Tasks for this exercise:
**1.** In the text on prayer, which commandment does the Martin Luther passage say teaches prayer?
**2.** From the text on prayer, return the passage starting with "Martin Luther" and going on through "wrath and displeasure.".
**3.** Put this sentence from the text on prayer into Spanish: "Our heavenly Father listens to, understands, and answers every true petition, especially the 'little' ones."

Text to read:
▬▬▬▬▬▬▬▬▬▬

Sometimes we treat God as though we could not possibly take Him up on His invitation to set before Him our deepest needs in prayer. Our schedule won't permit it! We don't have time to pray. How rude toward God! It is no wonder His righteous anger burns against such as us. He graciously bends His ear to us, condescending to our every need, seeing to every trouble, and we don't have time to pray?
 
Nor should we think that God does not have time to listen to someone as small and insignificant as us. Is He God or is he merely Bruce almighty? Can He be overwhelmed by all the prayers being pelted at Him? Hardly, or He would not be God. Our heavenly Father listens to, understands, and answers every true petition, especially the "little" ones. Does he not know when a sparrow falls to the ground? Therefore, He will stoop to catch the little sigh that falls from our troubled lips before it hits the ground. This is why He commands to pray. He promises to hear.

 

Martin Luther

"Prayer, as the Second Commandment teaches, is to call upon God in every need. He requires this of us and has not left it to our choice. But it is our duty and obligation to pray, if we would be Christians, just as it is our duty and obligation to obey our parents and government. For by calling upon God's name and praying, His name is honored and used well. This you must note above all things, so that you may silence and reject thoughts that would keep and deter us from prayer. It would be useless for a son to say to his father, "What good does my obedience do me? I will go and do what I can. It makes no difference." But there stands the commandment, "you shall and must obey." So here prayer is not left to my will to do it or leave it undone, but it shall and must be offered at the risk of God's wrath and displeasure.

▬▬▬▬▬▬▬▬▬▬

Data:
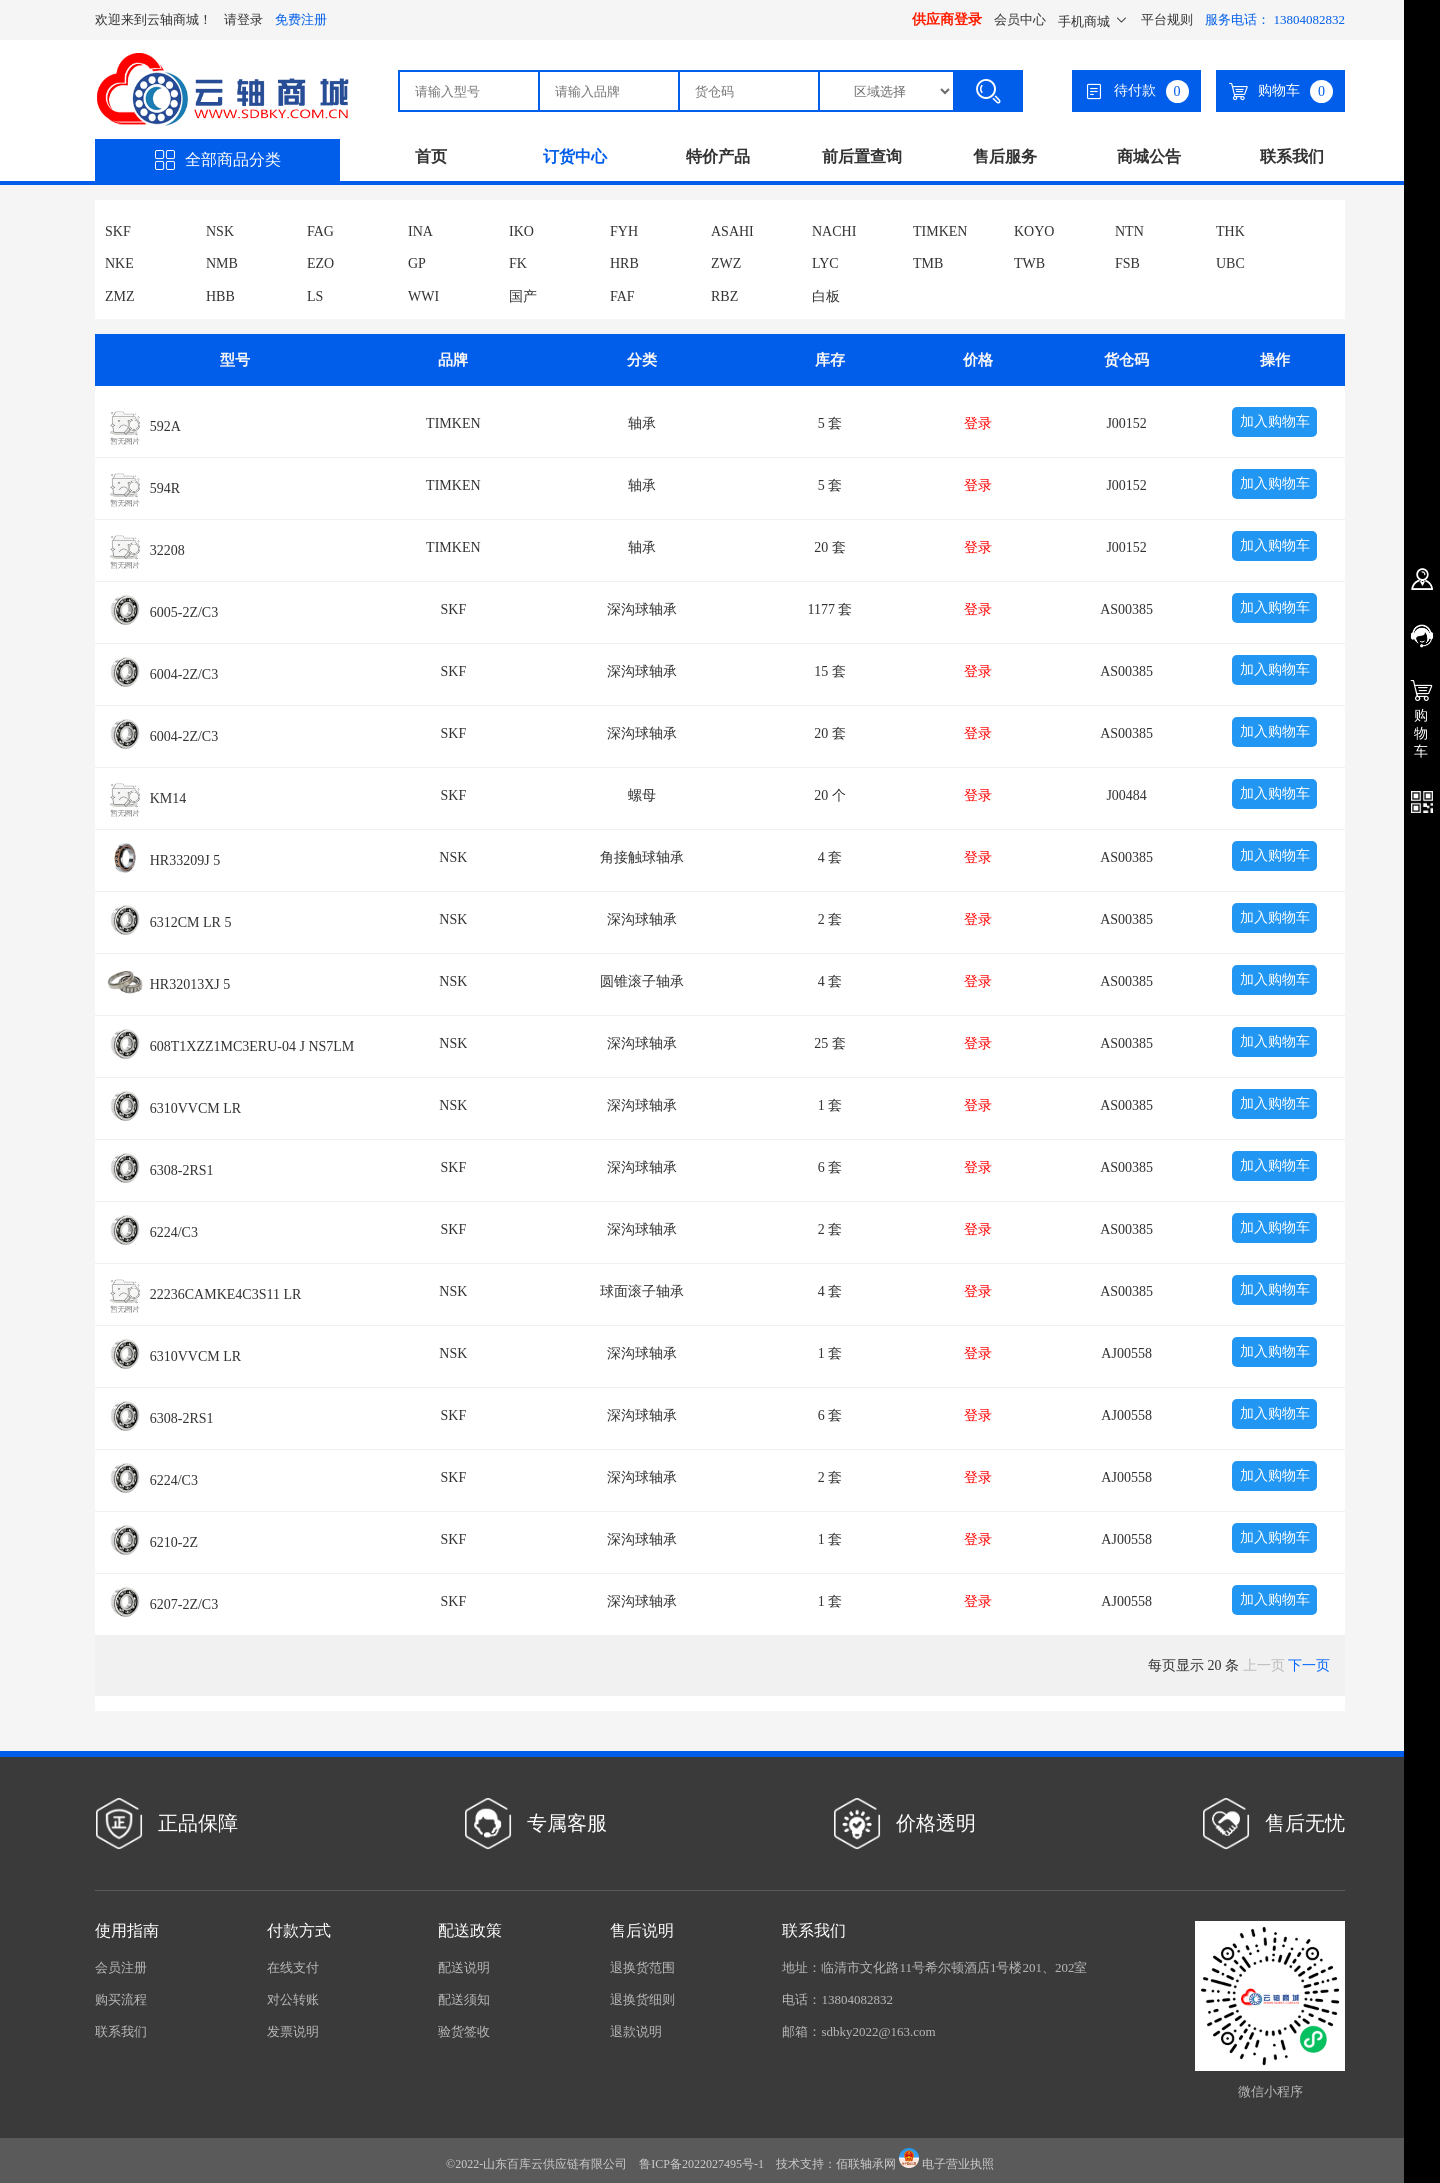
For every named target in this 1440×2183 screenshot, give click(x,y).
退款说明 (636, 2031)
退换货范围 (642, 1967)
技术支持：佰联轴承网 (836, 2164)
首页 (431, 156)
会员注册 (121, 1967)
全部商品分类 (218, 160)
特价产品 (718, 156)
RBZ (724, 296)
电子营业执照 (946, 2164)
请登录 (243, 19)
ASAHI (732, 231)
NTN (1129, 231)
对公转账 (293, 1999)
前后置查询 (862, 156)
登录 (978, 423)
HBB (220, 296)
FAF (622, 296)
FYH (624, 231)
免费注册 (301, 19)
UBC (1230, 263)
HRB (624, 263)
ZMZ (120, 296)
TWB (1029, 263)
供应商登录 (947, 19)
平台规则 (1167, 19)
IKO (521, 231)
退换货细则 (642, 1999)
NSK (220, 231)
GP (417, 263)
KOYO (1034, 231)
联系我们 (1292, 156)
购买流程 (121, 1999)
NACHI (834, 231)
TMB (928, 263)
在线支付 (293, 1967)
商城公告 (1149, 156)
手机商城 (1093, 21)
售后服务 (1005, 156)
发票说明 (293, 2031)
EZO (320, 263)
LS (315, 296)
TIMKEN (940, 231)
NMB (222, 263)
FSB (1127, 263)
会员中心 (1020, 19)
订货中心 (575, 156)
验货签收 (464, 2031)
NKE (119, 263)
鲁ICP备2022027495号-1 (701, 2164)
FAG (320, 231)
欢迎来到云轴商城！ (153, 19)
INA (420, 231)
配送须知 (464, 1999)
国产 (523, 296)
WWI (423, 296)
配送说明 (464, 1967)
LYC (825, 263)
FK (518, 263)
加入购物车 (1275, 421)
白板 (826, 296)
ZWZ (726, 263)
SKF (118, 231)
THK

▬▬▬▬▬▬▬▬▬▬

Answer list:
**1.** The Second Commandment

**2.**
Martin Luther

"Prayer, as the Second Commandment teaches, is to call upon God in every need. He requires this of us and has not left it to our choice. But it is our duty and obligation to pray, if we would be Christians, just as it is our duty and obligation to obey our parents and government. For by calling upon God's name and praying, His name is honored and used well. This you must note above all things, so that you may silence and reject thoughts that would keep and deter us from prayer. It would be useless for a son to say to his father, "What good does my obedience do me? I will go and do what I can. It makes no difference." But there stands the commandment, "you shall and must obey." So here prayer is not left to my will to do it or leave it undone, but it shall and must be offered at the risk of God's wrath and displeasure.

**3.** Nuestro Padre celestial escucha, entiende y responde toda petición verdadera, especialmente las «pequeñas».